- _Exercise aim_:
Can you transcribe everything in the data from the line containing "Given: Click the filter frames funnel icon" down to the line containing "pyautogui.click(x=363, y=480)", with both of those lines included and nothing else?

═══ Records provided ═══

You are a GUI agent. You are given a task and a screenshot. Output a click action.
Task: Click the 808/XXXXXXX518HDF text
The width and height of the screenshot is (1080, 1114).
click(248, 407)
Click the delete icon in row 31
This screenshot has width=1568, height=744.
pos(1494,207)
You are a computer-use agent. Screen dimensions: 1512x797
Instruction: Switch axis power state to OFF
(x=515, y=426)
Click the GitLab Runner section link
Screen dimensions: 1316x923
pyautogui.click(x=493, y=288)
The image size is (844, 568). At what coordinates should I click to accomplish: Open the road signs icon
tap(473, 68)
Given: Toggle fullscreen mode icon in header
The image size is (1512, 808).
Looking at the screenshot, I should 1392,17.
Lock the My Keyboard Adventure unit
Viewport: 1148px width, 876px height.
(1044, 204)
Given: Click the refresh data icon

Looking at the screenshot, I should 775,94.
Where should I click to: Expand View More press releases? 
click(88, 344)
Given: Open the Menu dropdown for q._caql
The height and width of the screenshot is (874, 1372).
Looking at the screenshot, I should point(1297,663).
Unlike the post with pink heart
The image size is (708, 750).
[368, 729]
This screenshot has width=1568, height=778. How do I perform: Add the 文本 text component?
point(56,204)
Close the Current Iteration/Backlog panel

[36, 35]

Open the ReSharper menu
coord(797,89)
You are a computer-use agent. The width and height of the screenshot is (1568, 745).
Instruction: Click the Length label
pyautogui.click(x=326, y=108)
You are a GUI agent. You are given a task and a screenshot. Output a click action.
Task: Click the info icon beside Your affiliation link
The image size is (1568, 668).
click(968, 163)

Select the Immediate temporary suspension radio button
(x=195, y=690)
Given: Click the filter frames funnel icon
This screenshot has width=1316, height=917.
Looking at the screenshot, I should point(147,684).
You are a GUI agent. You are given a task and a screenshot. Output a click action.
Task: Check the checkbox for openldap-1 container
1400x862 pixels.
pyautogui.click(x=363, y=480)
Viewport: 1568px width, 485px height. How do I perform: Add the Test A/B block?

═══

- _Answer to this exercise_:
Given: Click the filter frames funnel icon
This screenshot has width=1316, height=917.
Looking at the screenshot, I should point(147,684).
You are a GUI agent. You are given a task and a screenshot. Output a click action.
Task: Check the checkbox for openldap-1 container
1400x862 pixels.
pyautogui.click(x=363, y=480)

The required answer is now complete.